The latter band, in fact, is all over the place on Paris Falls' Vol. II, from the Floyd-meets-Aerosmith (circa "Dream On," mind you, no later) track "Repeater" on through to the trippy, soaring "White Rose." There's a purple-tinged neo-psychedelic rock influence splattered throughout, the music shambling along in a haze every once in a while before it crashes back into lucidity. I keep finding myself thinking of "Wish You Were Here," in part because several of the tracks are downright sleepy, albeit in a good way. Then there's the Beatlesque "Satellite," which incorporates some nice strings and complex arrangements while still staying relatively low-key.
"Shelter," on the other hand, starts off ferocious and angry but ends up stumbling to an end like a drunk getting belligerent and loud right before falling hard into bed. That track, though, is probably the most like the band's previous release, Vol. 1, that you're likely to find here. Most of the rest of the album feels bleak and melancholy, desperate and sad; it's nowhere near as straight-ahead "rock" as the band's first album, and there's only a hint of the band's bitter swagger left over from that album. With this outing, they've headed in more of an introspective, vulnerable, heart-on-the-sleeve direction. And frankly, it's beautiful, and heartbreaking, and awesome -- all of that and a heck of a lot more.

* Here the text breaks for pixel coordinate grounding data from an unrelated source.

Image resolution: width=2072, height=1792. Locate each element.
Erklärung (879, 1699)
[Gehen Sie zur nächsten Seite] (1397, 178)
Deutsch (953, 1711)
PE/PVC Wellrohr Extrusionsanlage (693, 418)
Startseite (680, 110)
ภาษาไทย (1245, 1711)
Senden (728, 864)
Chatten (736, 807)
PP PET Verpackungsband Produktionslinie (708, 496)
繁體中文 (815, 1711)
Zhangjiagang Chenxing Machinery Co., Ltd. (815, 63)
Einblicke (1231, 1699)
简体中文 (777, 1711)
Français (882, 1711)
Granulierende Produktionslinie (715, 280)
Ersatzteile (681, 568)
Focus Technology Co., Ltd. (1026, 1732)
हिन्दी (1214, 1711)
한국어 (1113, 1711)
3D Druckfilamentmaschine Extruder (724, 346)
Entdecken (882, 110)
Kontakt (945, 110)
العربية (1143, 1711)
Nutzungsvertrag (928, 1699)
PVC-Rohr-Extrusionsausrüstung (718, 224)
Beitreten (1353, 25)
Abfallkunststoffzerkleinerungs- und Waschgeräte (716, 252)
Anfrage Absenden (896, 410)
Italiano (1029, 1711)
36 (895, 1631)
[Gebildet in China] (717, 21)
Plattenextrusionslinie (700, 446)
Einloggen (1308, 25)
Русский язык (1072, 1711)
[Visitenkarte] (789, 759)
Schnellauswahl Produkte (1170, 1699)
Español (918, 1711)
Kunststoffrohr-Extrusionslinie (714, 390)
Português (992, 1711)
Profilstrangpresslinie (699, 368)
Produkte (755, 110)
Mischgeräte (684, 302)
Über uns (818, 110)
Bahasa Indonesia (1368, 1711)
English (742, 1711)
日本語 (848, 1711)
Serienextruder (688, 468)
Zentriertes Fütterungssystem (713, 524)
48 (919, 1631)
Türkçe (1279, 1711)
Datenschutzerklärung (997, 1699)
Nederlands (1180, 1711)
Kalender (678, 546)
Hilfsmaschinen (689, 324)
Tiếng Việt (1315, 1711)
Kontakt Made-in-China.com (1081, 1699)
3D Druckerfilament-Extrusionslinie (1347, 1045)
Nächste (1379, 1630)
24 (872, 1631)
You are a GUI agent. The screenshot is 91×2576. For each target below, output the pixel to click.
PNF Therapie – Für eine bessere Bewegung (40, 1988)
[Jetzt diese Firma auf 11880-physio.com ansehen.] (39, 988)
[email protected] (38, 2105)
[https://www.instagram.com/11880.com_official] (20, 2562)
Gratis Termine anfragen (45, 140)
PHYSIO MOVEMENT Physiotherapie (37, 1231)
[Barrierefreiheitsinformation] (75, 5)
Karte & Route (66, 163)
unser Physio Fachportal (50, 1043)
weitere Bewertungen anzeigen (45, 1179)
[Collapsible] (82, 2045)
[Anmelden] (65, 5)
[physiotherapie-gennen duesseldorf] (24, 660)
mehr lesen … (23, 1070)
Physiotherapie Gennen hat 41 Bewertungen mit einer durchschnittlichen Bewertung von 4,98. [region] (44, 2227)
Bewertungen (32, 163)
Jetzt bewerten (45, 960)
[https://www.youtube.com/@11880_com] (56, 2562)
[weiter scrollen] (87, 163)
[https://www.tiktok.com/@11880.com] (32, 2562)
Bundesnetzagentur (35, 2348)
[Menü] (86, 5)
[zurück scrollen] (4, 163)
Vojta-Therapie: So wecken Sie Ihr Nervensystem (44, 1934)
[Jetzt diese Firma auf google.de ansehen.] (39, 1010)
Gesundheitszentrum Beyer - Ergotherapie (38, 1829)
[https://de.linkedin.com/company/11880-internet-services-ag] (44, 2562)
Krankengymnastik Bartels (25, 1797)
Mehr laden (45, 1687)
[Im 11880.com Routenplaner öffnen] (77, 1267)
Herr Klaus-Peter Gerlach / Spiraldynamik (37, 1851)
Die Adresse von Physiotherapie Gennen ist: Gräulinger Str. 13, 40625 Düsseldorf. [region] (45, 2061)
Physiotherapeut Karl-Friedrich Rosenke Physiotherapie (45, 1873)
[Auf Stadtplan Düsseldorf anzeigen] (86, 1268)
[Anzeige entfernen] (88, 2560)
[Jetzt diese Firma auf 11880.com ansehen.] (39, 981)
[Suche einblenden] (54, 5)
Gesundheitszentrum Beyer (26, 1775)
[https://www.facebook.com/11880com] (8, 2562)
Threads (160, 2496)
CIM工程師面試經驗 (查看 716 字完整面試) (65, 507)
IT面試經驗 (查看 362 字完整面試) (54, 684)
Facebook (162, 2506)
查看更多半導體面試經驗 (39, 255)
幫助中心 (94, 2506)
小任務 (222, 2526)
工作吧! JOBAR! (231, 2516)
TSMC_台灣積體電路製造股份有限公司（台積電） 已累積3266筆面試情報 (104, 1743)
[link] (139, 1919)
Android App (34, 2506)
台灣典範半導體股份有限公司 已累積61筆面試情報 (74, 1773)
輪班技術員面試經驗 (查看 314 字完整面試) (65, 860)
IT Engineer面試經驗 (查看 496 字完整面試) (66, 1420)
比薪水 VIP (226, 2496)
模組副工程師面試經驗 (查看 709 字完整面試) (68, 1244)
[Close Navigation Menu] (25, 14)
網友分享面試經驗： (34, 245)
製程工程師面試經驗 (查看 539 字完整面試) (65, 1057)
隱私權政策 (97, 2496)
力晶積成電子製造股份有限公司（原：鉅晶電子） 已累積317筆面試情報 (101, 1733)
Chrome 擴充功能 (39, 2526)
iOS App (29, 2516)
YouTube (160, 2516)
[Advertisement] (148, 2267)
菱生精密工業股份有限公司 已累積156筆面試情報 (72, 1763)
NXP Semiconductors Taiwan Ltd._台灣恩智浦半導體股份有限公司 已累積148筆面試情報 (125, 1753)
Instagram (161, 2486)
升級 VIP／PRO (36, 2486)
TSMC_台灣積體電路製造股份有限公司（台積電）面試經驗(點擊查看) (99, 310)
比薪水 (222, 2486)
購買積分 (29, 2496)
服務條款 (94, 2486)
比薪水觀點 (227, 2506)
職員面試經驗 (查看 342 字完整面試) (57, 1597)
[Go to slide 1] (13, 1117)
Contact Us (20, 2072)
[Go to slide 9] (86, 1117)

The thing about picking up elements of musical styles that are firmly rooted in days of yore is that you've got to be doing it for the right reasons. If you're up there on a stage windmilling like Pete Townsend because you think it'll make you look cool, then no, fuck you, it never will. If, on the other hand, you genuinely love a particular sound and want to use that sound to express your own thoughts, emotions, and ideas, well...you just might be golden.
[Paris Falls is playing their CD release party 2/28/08 at Boondocks, with DJ Jason Puffer.](Jeremy Hart // 02/28/08)
Best Mom and Pop Band (2007)
Paris Falls is the brainchild of Jennifer and Raymond Brown. When the two are not perfecting their musical offspring, they're raising their biological one. The pair creates some of the best rock around and recorded most of their first album, Paris Falls Vol. I, after the birth of their son. Pending a good babysitter, you can see them and their backing band around town at least once a month playing their Rhodes-organ infused, Beatle-esque ditties. Time will only tell if Junior will pick up a guitar and help out mom and pop with killer kid solos. Seriously, that would be the best show ever. Get on it, Browns — we'll be waiting with a Best Local Toddler Rocker award.